### TASK TO COMPLETE
Copy out all of the items below word for word, leaving the pictures out.
--- BEGIN INPUT ROWS ---
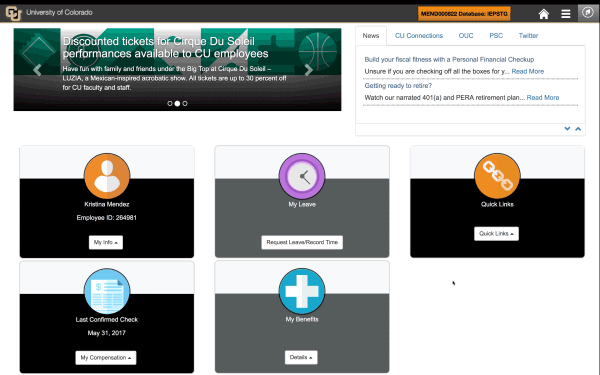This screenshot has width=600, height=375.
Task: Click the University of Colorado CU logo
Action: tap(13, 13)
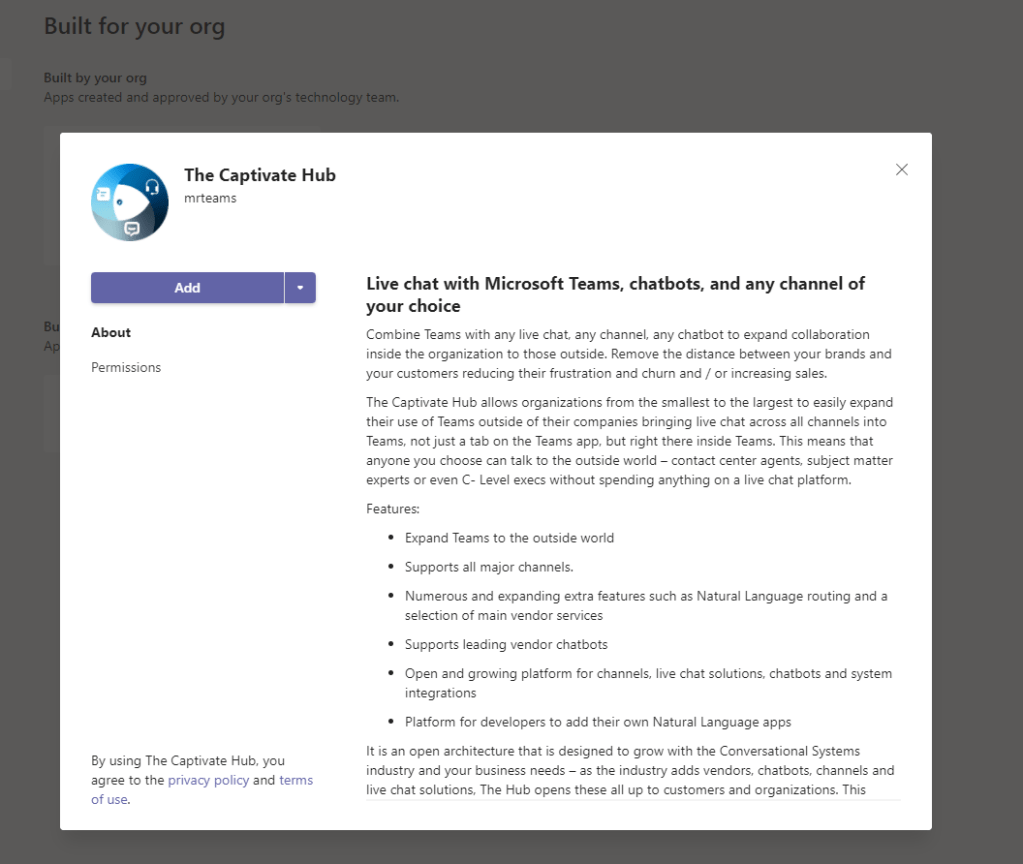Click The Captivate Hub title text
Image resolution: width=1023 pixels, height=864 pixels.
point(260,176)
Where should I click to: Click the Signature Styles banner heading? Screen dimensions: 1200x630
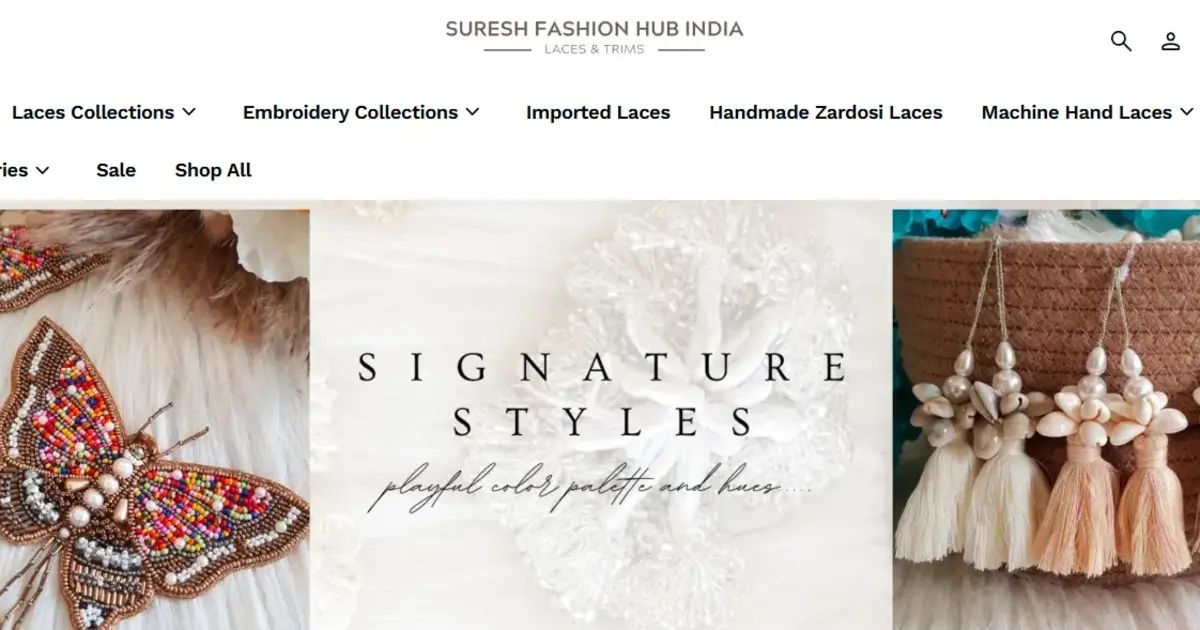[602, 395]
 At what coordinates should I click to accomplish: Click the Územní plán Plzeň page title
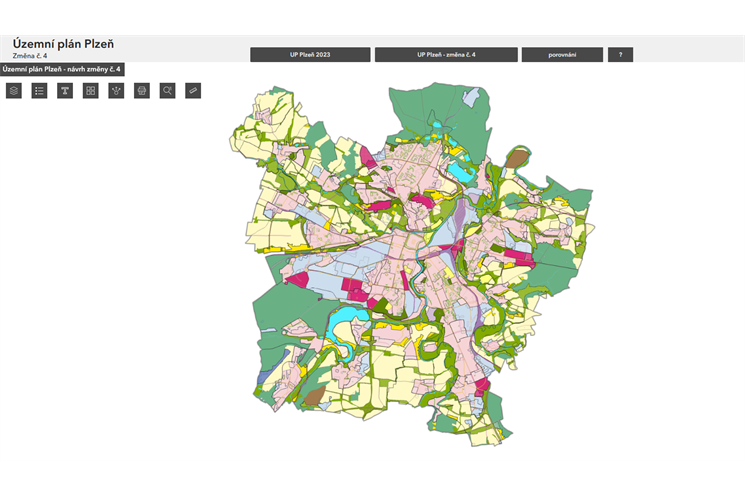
--- END INPUT ROWS ---
### THE SOLUTION
This screenshot has width=600, height=375.
Task: Click the University of Colorado CU logo
Action: tap(13, 13)
Click The Captivate Hub title text
Image resolution: width=1023 pixels, height=864 pixels.
point(260,176)
Where should I click to: Click the Signature Styles banner heading? Screen dimensions: 1200x630
[602, 395]
 At what coordinates should I click to accomplish: Click the Územní plán Plzeň page title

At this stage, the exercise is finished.